We spent a week in a couple different locations in Eastern Washington deer hunting this year. We started out at our normal haunt in Conconully. This is a great little town with a state park and multiple private rv parks. Mule deer wander the town all year round. Snowmobiles in the winter and plenty to do in the summer (orv friendly town). Somehow I got lucky one hour into the season and picked up a small whitetail in the middle of mule deer country. We later moved during a snow storm to Twisp. We saw some amazing animals this year but weren't able to get to them.

The trailer worked well but I don't recommend 5 hunters in a 21rs. A fellow outbacker roloaddict visited us in Conconully.

Photos of course Photo


----------



## Airboss (Jul 14, 2007)

Looks like you guys had a good time. Thanks for sharing the photos!


----------



## Y-Guy (Jan 30, 2004)

Bambi!!!!!!!!!!!!!!!!!!

LOL

Great photos, looked like a fun trip!


----------



## HootBob (Apr 26, 2004)

Glad to hear you all had a good time
nice pics

Don


----------



## Nathan (Jan 2, 2007)

Sounds like a great time. 5 hunters in a 21RS!!!








Upgrade time?!?!


----------



## campmg (Dec 24, 2005)

Great pics. Looks like a good trip.


----------



## Sayonara (Jul 23, 2007)

NICE !!! Gun or Bow?


----------



## PDX_Doug (Nov 16, 2004)

Looks like a great - and successful - trip.
One of these days, I am going to have to try towing the Outback in the snow.

Happy Trails,
Doug


----------



## WYOCAMPER (Mar 28, 2007)

Seems like a fun hunting trip - and you brought home a deer. Sounds like a successful trip to me! Great pics of the trip! How did the other guys do?


----------



## Doxie-Doglover-Too (Jan 25, 2007)

Good job David! mmmm.....venison







, need to finish up last years.







Anyone have some really yummy crockpot venison recipes?


----------



## Sayonara (Jul 23, 2007)

OMG, your dog has the same demon ears and Doxies.....


----------



## Lady Di (Oct 28, 2005)

Looks like a beautiful, and successful trip.

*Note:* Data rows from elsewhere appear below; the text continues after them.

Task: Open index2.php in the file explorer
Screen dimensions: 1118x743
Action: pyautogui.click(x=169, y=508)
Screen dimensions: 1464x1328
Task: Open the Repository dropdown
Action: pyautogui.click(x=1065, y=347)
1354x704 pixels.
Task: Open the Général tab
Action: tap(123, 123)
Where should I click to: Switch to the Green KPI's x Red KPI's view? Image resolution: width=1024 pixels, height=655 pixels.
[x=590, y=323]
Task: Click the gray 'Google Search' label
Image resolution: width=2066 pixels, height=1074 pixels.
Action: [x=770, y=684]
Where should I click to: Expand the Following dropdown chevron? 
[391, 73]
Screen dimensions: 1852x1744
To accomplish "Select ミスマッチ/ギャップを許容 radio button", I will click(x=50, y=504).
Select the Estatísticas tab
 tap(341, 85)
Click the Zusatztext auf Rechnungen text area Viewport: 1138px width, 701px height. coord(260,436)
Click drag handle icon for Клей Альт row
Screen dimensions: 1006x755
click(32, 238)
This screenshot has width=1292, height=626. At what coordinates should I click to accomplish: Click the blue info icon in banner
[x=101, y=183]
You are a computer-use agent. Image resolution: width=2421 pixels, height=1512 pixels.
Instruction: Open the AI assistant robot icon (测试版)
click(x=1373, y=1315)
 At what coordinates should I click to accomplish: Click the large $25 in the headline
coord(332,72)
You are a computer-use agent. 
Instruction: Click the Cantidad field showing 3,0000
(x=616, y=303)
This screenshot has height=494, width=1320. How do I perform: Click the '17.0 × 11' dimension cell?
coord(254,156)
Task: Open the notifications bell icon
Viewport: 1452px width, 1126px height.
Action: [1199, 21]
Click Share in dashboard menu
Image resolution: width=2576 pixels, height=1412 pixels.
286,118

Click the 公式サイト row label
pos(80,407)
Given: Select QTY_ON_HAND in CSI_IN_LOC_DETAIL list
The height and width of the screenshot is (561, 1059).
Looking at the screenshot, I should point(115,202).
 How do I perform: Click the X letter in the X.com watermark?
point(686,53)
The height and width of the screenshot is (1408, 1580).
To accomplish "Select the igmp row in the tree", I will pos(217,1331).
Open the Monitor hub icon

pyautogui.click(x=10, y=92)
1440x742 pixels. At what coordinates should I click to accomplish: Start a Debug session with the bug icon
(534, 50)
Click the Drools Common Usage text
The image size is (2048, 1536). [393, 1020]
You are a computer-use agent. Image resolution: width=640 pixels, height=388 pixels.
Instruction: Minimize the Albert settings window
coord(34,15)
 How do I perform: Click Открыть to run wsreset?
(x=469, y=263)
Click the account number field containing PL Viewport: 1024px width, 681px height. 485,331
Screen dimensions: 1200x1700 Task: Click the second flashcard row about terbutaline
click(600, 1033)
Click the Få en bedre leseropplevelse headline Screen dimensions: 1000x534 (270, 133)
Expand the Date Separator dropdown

I imagine things were a little crowded though.


----------



## BlueWedge (Sep 11, 2005)

PDX_Doug said:


> Looks like a great - and successful - trip.
> One of these days, I am going to have to try towing the Outback in the snow.
> 
> Happy Trails,
> Doug


The snow was an experience, everyone should try it on flat ground for 3 or 4 feet. I filled the water tank for more weight before going over the pass. More weight can be good or bad just like with a diesel in the snow.

It was early modern firearm. The season lasted less than an hour for me but we were out for 8 days. It will be garlic sausage, burger and cut into thin slices for fajitas/mongo beef etc.

The dog belonged to one of the other hunters. It is saying ball ball ball ball ball.

We had more people at the camp but 6 male adults in a 21rs is too much. 4 is ok.

I should have taken more photos.


----------



## Y-Guy (Jan 30, 2004)

BlueWedge said:


> The snow was an experience, everyone should try it on flat ground for 3 or 4 feet. I filled the water tank for more weight before going over the pass. More weight can be good or bad just like with a diesel in the snow.


Yep been there and done that too, and have the picture to prove it...








Full water, full waste, full grey... fully loaded!


----------



## h2oman (Nov 17, 2005)

That's a decent deer. Also a lot of men packed into a small place. I hope you all ate Hormel for dinner.


----------